On one hand, I recognize that same voice in my own head (as well as the fun conversations about it with Mom). On the other hand, I was also thinking about how seriously we take ourselves as writers or artists.

I think I’ve read stuff where you’ve talked about taking yourself less seriously as you get older. What’s the balance for you as a writer in terms of feeling “there’s no point (and I give up)” versus “there is no real point (so don’t take it so seriously)”?


RWB: It took me a bit to wrap my head around this dichotomy actually. This interview is going to get real. You made me question whether or not I take myself less seriously. And I think the answer is still yes. I am less pretentious, and thankfully so. What I have not gotten better at is the intense pressure I put on myself and the standards to which I hold myself, the things that I believe I should achieve. I take myself less seriously, but I never feel less failure.

A couple of years ago I decided that if I was going to survive writing I needed to have more fun. I bled myself dry with the stories I had been writing to that point. They were painful to write and edit and try to find homes for. That led to me trying a lot of different things, but none of those have been finished, which brings us back to the original impetus for this question.
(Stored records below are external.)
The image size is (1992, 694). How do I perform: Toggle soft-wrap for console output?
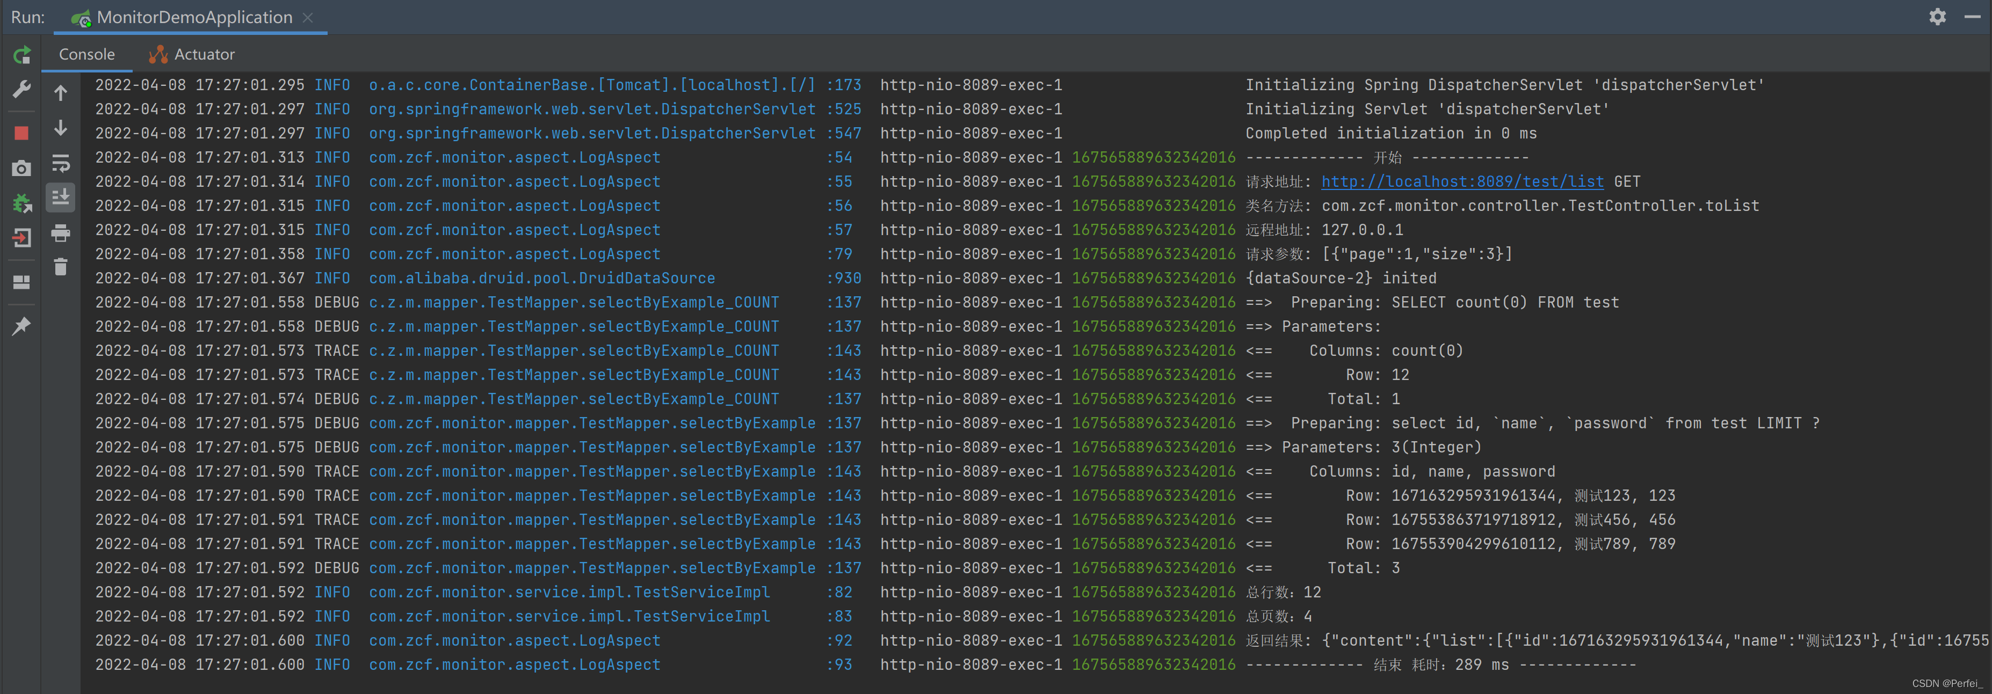(60, 163)
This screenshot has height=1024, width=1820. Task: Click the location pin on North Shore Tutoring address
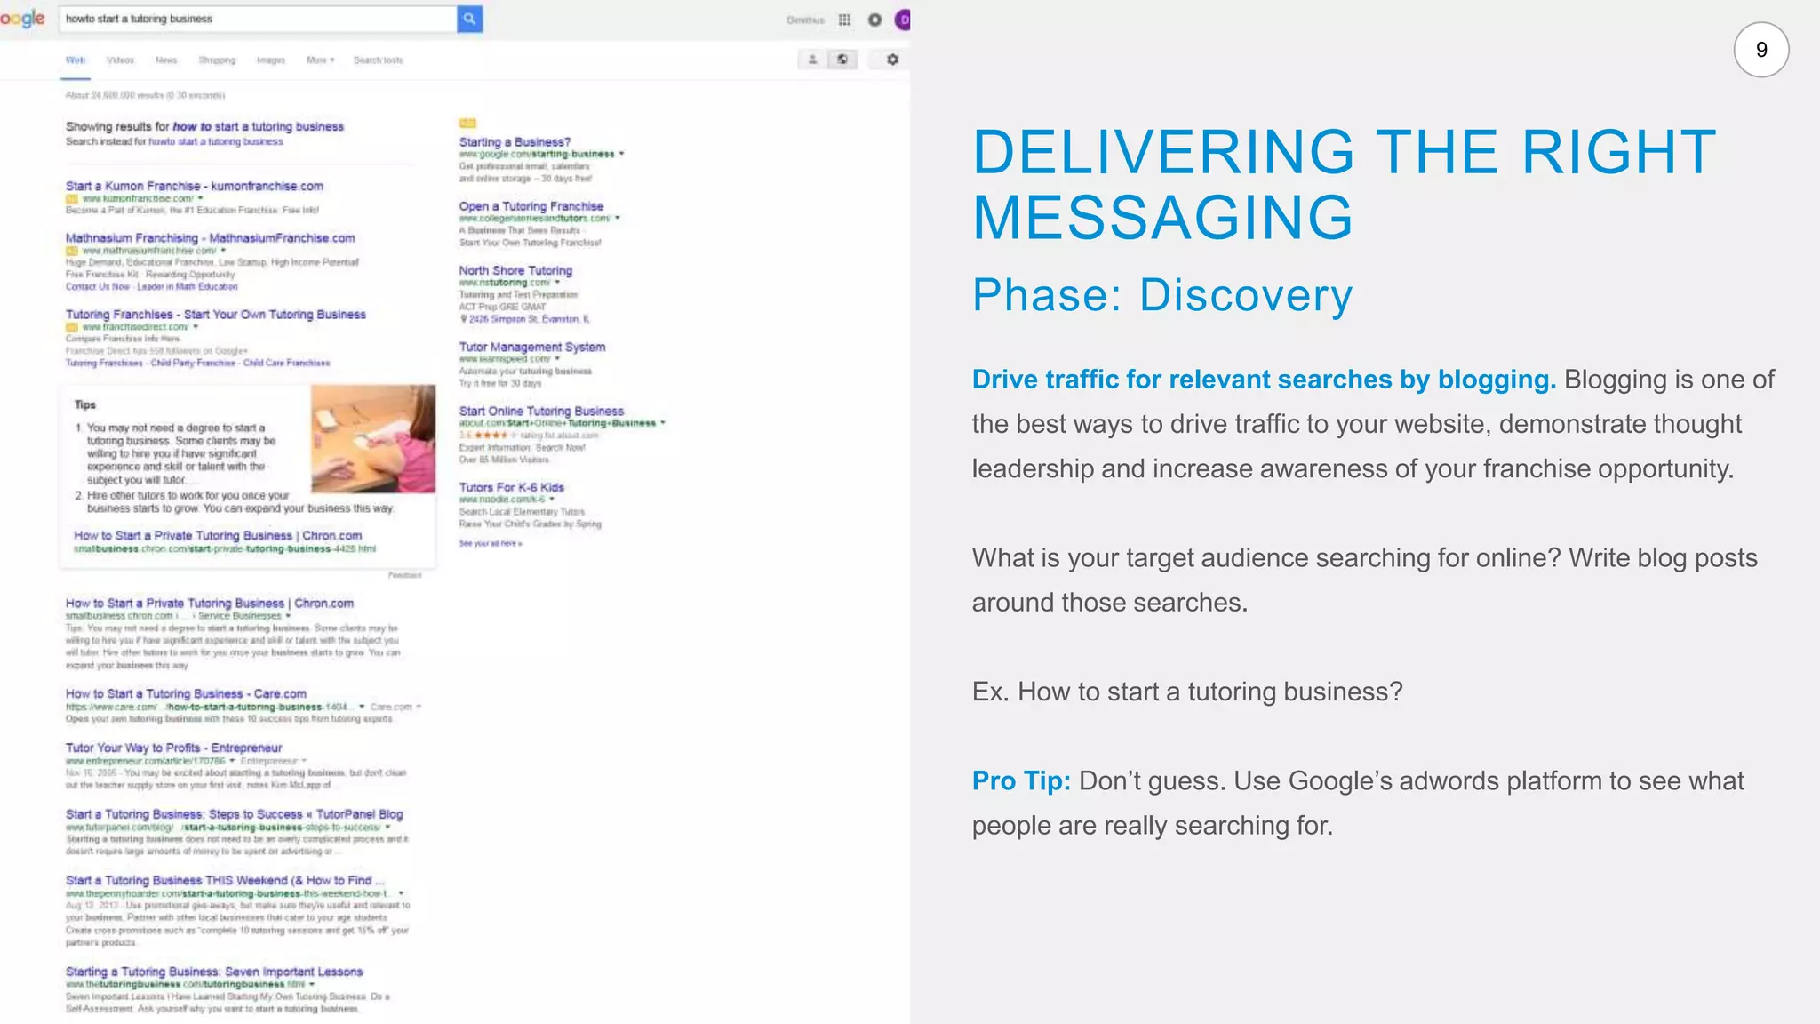click(x=463, y=319)
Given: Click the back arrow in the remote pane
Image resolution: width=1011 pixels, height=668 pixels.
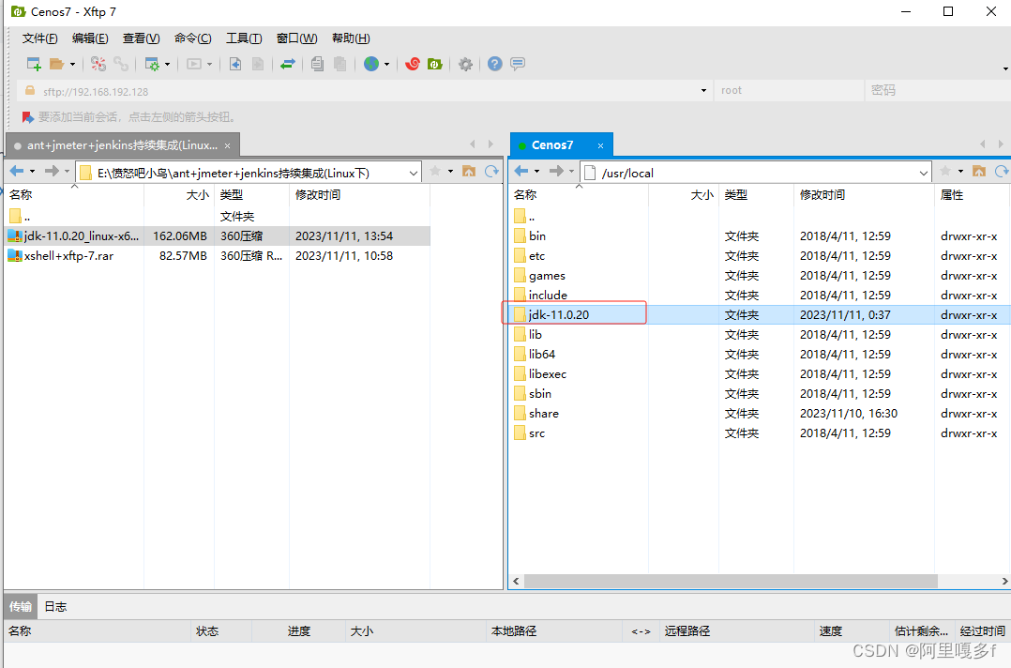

I hold myself accountable for not talking about mental health issues more, not because I’m not open about them (if anything I may be too open), but because I doubt that I can do justice to what I want to say. Being bipolar, being obsessive compulsive, being anxious and neurotic… it’s easy to associate these things with creativity, but for me they make creativity harder. Paranoia is, for some, a big part of bipolar disorder and where paranoia takes hold is when you don’t have some kind of external voice countering the internal voice. And when do writers ever have external validation in the midst of writing? So, when I write and I start to doubt myself and I start to then put my small contribution to writing in perspective, that’s when I start to wonder if there’s any point in continuing to work at it.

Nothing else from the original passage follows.